No te flageles Ramiro,
no has mancillado al amor,
el apretón lo ha querido,
y eso es urgencia mayor.
Propia es la vida del pedo,
ser travieso y juguetón,
que habita con gran denuedo,
al fondo del pantalón.
Este que reina en el vientre,
es lenguaraz o traidor,
picajoso como liendre,
inodoro o con olor.
Discretín o echao p´alante,
es mudito o buen tenor,
da la nota discordante
si es redoble de tambor.
Con él has de convivir,
y al no haber otro remedio,
cuando lo sientas venir,
libérate de su asedio.
Parán, Pirín, Pirón,
fue un pedo muy reventón!!!
Pirín, Pirón, Parán,
cantares te sacarán!!!
Parán, Pirón, Pirín,
el pedo sabía latín!!!
Amigo Ramiro, en Sierra Morena, en la escena del batán, a Sancho Y Don Quijote aconteció lo que sigue:
«Tornóle a mover las piernas, y él tornó a dar saltos y a estarse quedo: tanto estaba de bien atado. En esto parece ser, o que el frío de la mañana que ya venía, o que Sancho hubiese cenado algunas cosas lenitivas, o que fuese una cosa natural (que es lo que más se debe creer) a él le vino en voluntad y deseo de hacer lo que otro no podía hacer por él; mas era tanto el miedo que había entrado en su corazón, que no osaba apartarse un negro de uña de su amo; pues pensar de no hacer lo que tenía gana, tampoco era posible, y así lo que hizo por bien de paz fue soltar la mano derecha, que tenía asida al arzón trasero, con lo cual bonitamente y sin rumor alguno se soltó la lazada corrediza con que los calzones se sostenían sin ayuda de otra alguna, y en quitándosela dieron luego abajo, y se le quedaron como grillos. Tras esto alzó la camisa lo mejor que pudo, y echó al aire entrambas posaderas, que no eran muy pequeñas. Hecho esto (que él pensó que era lo más que tenía que hacer para salir de aquel terible aprieto y angustia) le sobrevino otra mayor, que fue que le pareció, que no podía mudarse sin hacer estrépito y ruido, y comenzó a apretar los dientes y a encoger los hombros, recogiendo en sí el aliento todo cuanto podía; pero con todas estas diligencias fué tan desdichado, que al cabo vino a hacer un poco de ruido, bien diferente de aquel que a él le ponía tanto miedo. Oyólo Don Quijote, y dijo: ¿Qué rumor es ése, Sancho? No sé, señor, respondió él. Alguna cosa nueva debe ser, que las aventuras y desventuras nunca comienzan por poco.

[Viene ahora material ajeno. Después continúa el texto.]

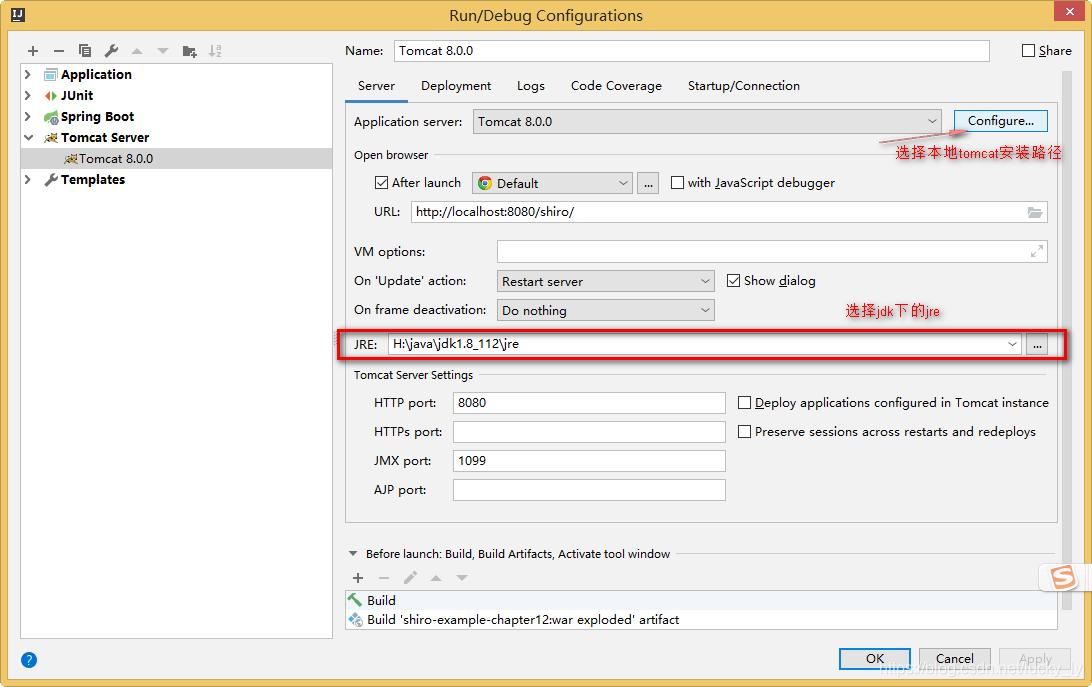This screenshot has width=1092, height=687.
Task: Expand the Spring Boot tree node
Action: click(28, 117)
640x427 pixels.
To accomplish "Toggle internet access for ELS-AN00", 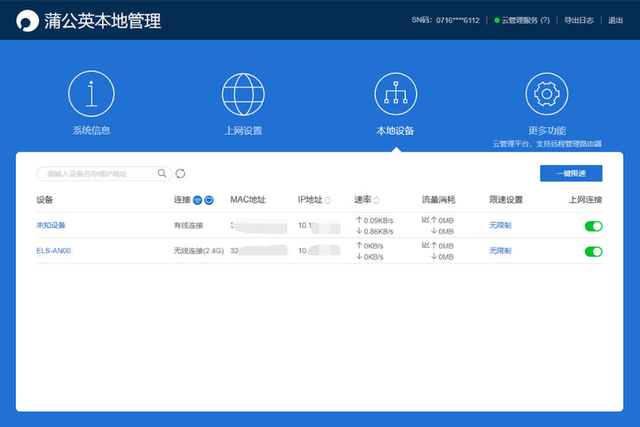I will 593,251.
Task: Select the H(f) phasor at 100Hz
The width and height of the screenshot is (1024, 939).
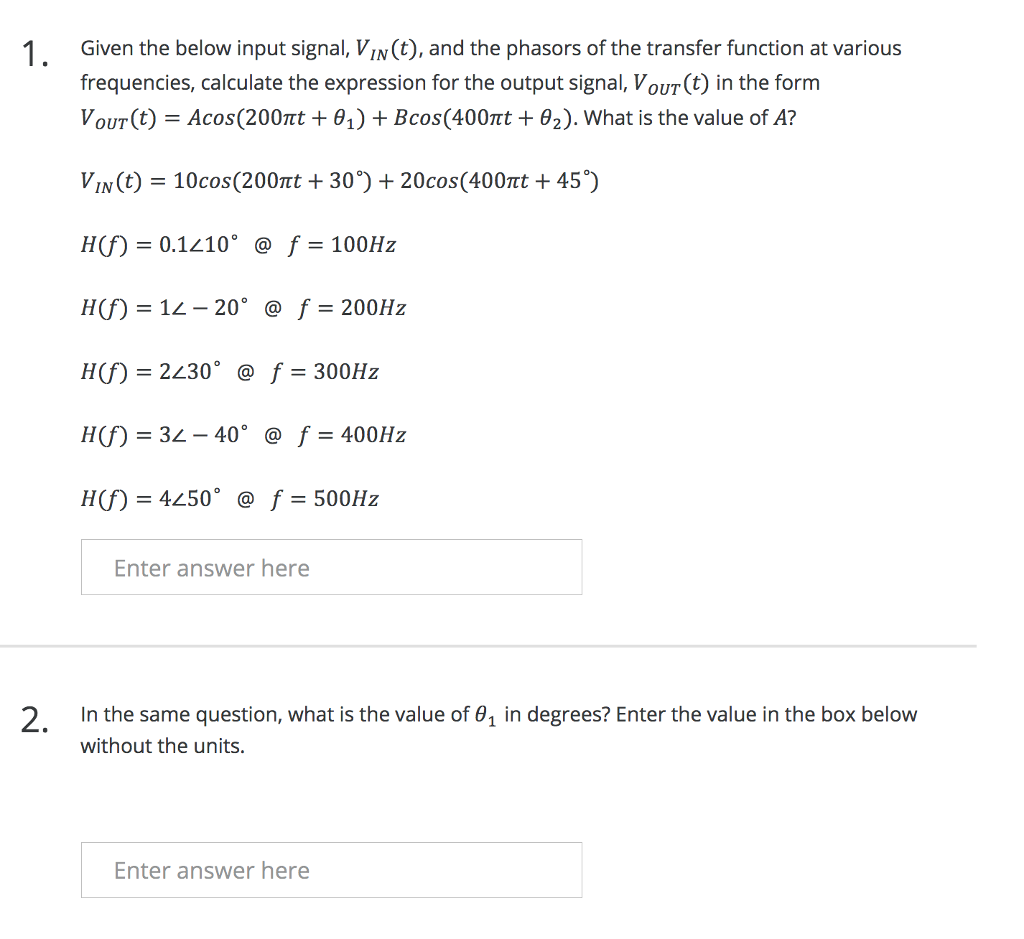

Tornó otra vez a probar ventura, y sucedióle tan bien, que sin más ruido y alboroto que el pasado, se halló libre de la carga que tanta pesadumbre le había dado; mas como Don Quijote tenía el sentido del olfato tan vivo como el de los oídos, y Sancho estaba tan junto y cosido con él, que casi por línea recta subían los vapores hacia arriba, no se pudo excusar de que algunos no se llegasen a sus narices, y apenas hubieron llegado, cuando él fue al socorro apretándolas entre los dos dedos, y con tono algo gangoso, dijo: Paréceme, Sancho, que tienes mucho miedo. Sí tengo, respondió Sancho: ¿mas en que lo echa de ver vuestra merced ahora más que nunca? En que ahora más que nunca hueles, y no a ámbar, respondió Don Quijote.
Bien podrá ser, dijo Sancho; mas yo no tengo la culpa, sino vuestra merced, que me trae a deshoras y por estos no acostumbrados pasos. Retírate tres o cuatro allá, amigo, dijo Don Quijote,todo esto sin quitarse los dedos de las narices; y desde aquí adelante ten más en cuenta con tu persona, y con lo que debes a la mía, que la mucha conversación que tengo contigo ha engendrado este menosprecio. Apostaré, replicó Sancho, que piensa vuestra merced que yo he hecho de mi persona alguna cosa que no deba. Peor es meneallo, amigo Sancho, respondió Don Quijote.»